10. I had hardly been in the country one hour when I had my sanity questioned by an angry group taxi/ sheirut driver. "At NORMALIT?" he blared when I asked him to take me to the front of the apartment rather than the back (which seemed to have a locked gate). However, when I screamed back "Slicha, ani oleh chadasha!" (excuse me, I am a new immigrant!) he calmed down and may have even felt badly. He also argued with this girl on the way back to Jerusalem over the best route, but by the time she left they were already parting as old friends
9. An older married couple visiting from Haifa chatted with me on the tram. One of their first questions was, not if I was married but HOW MANY CHILDREN I had. They said, they love all of the people of Jerusalem (including me)

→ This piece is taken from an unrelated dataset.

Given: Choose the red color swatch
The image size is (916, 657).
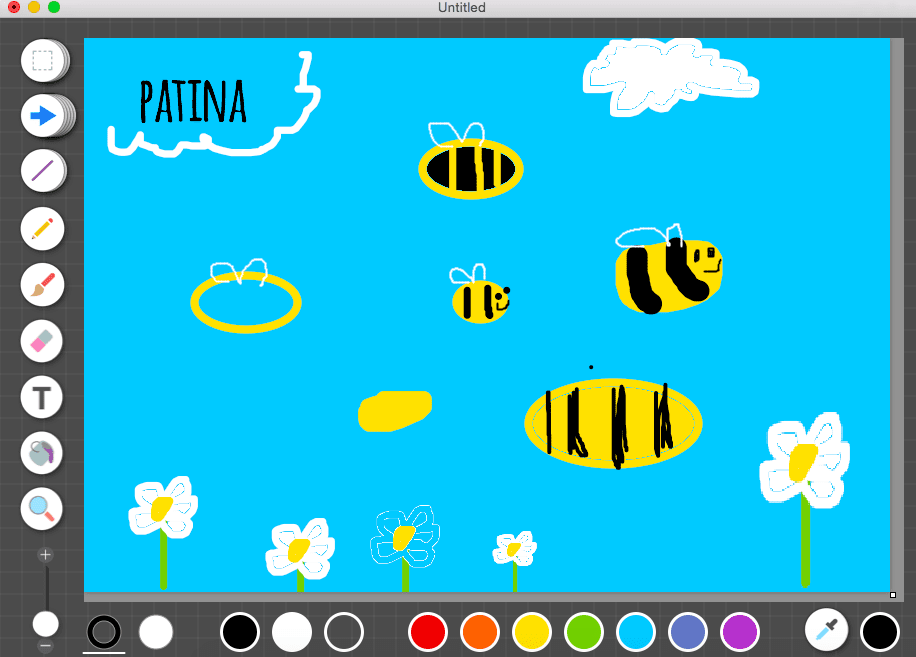Looking at the screenshot, I should point(428,632).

8. Another day (my first day back to work, no less!), there was a twenty minute delay on the tram, possibly because of an unidentified package that was left at the Central Bus Station which was being investigated. Unfortunately, security concerns part of everyday life in Jerusalem. Security precautions are one of the only things (perhaps the only thing) Israelis don't seem to argue and yell about that much
7. I bought delicious fresh bananas, nectarines and plums at the shuk, all for the ripe price of 9 shekles total (>$3!). I also passed a stand selling "shmeers" spelled out in hebrew letters
6. Speaking of food, I found amazing goat cheese in the Land of Milk&Honey, in the supermarket no less
5. In the same supermarket in the same Land of Milk&Honey, I also confused my white dairy products and wound up with sour cream (leben/לבן) instead of plain yogurt (lavan/לבן), not to be confused with a cream cheese spread of sorts (lavana/לבנה)

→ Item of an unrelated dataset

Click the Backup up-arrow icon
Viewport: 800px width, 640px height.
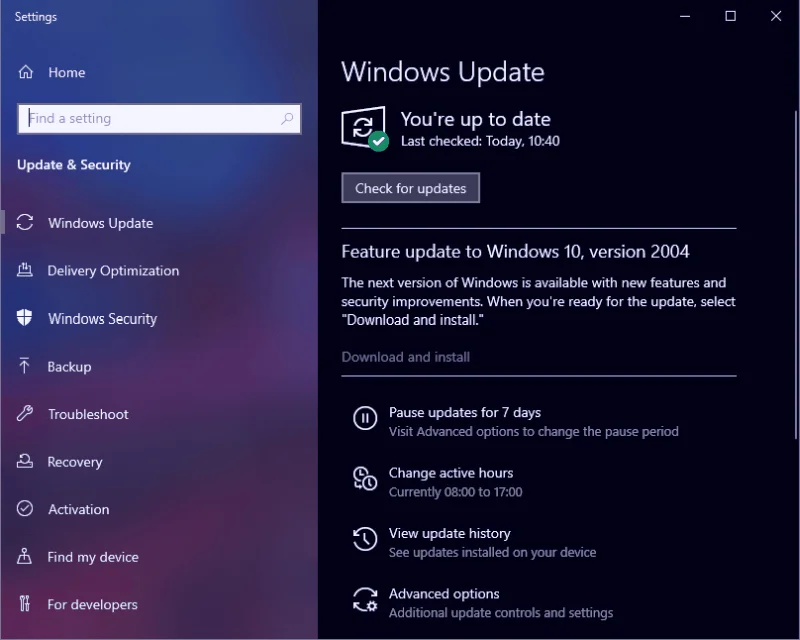pos(25,367)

4. I had an extremely tasty freshly squeeze juice from the shuk made out of orange juice, carrot juice and ginger. Tasty! Another wining combination: dates and bananas. When I asked about the pomegranate, the juicer knowingly said to wait a few more days for them to come into season
3. I ran into a friend during my break at work on Bezalel Street, one of my favorite places in all of Jerusalem
2. 15 shekel shwarma at one AM
and... #1. I have had my pronunciation of my street name corrected twice by two different Israeli cab drivers. However, the first pronunciation was corrected by the second driver who insisted that the first pronunciation was the "American" accent. It seems Israelis can find a way to argue no matter what, even pending time and space. More power to them!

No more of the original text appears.